Supplied information:
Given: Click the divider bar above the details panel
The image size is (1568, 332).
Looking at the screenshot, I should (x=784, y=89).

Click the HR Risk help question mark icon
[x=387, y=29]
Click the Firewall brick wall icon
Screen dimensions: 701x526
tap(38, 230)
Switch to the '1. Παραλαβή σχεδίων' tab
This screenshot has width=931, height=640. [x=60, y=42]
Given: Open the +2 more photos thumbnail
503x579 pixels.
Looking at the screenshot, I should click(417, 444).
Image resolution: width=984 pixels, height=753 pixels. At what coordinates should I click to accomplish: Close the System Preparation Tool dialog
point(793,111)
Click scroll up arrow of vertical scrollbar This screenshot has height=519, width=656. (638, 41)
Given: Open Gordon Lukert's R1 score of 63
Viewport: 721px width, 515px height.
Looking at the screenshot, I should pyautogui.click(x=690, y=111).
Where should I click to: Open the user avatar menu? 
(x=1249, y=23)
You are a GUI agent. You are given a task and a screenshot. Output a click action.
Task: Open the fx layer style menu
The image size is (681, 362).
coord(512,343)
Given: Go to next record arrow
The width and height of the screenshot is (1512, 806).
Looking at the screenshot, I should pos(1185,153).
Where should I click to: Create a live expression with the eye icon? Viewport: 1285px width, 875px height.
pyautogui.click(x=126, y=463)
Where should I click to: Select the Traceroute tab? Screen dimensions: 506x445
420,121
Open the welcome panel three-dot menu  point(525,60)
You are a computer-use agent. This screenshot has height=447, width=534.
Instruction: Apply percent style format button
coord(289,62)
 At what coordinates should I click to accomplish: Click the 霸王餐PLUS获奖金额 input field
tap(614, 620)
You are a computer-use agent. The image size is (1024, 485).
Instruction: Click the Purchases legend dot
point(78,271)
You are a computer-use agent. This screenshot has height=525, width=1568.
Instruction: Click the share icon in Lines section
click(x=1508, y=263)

Your instructions:
In full and without alteration, output the listing.

Response to the task:
Given: Click the divider bar above the details panel
The image size is (1568, 332).
Looking at the screenshot, I should (x=784, y=89).

Click the HR Risk help question mark icon
[x=387, y=29]
Click the Firewall brick wall icon
Screen dimensions: 701x526
tap(38, 230)
Switch to the '1. Παραλαβή σχεδίων' tab
This screenshot has width=931, height=640. [x=60, y=42]
Given: Open the +2 more photos thumbnail
503x579 pixels.
Looking at the screenshot, I should click(417, 444).
Image resolution: width=984 pixels, height=753 pixels. At what coordinates should I click to accomplish: Close the System Preparation Tool dialog
point(793,111)
Click scroll up arrow of vertical scrollbar This screenshot has height=519, width=656. (638, 41)
Given: Open Gordon Lukert's R1 score of 63
Viewport: 721px width, 515px height.
Looking at the screenshot, I should pyautogui.click(x=690, y=111).
Where should I click to: Open the user avatar menu? 
(x=1249, y=23)
You are a GUI agent. You are given a task and a screenshot. Output a click action.
Task: Open the fx layer style menu
The image size is (681, 362).
coord(512,343)
Given: Go to next record arrow
The width and height of the screenshot is (1512, 806).
Looking at the screenshot, I should pos(1185,153).
Where should I click to: Create a live expression with the eye icon? Viewport: 1285px width, 875px height.
pyautogui.click(x=126, y=463)
Where should I click to: Select the Traceroute tab? Screen dimensions: 506x445
420,121
Open the welcome panel three-dot menu  point(525,60)
You are a computer-use agent. This screenshot has height=447, width=534.
Instruction: Apply percent style format button
coord(289,62)
 At what coordinates should I click to accomplish: Click the 霸王餐PLUS获奖金额 input field
tap(614, 620)
You are a computer-use agent. The image size is (1024, 485).
Instruction: Click the Purchases legend dot
point(78,271)
You are a computer-use agent. This screenshot has height=525, width=1568.
Instruction: Click the share icon in Lines section
click(x=1508, y=263)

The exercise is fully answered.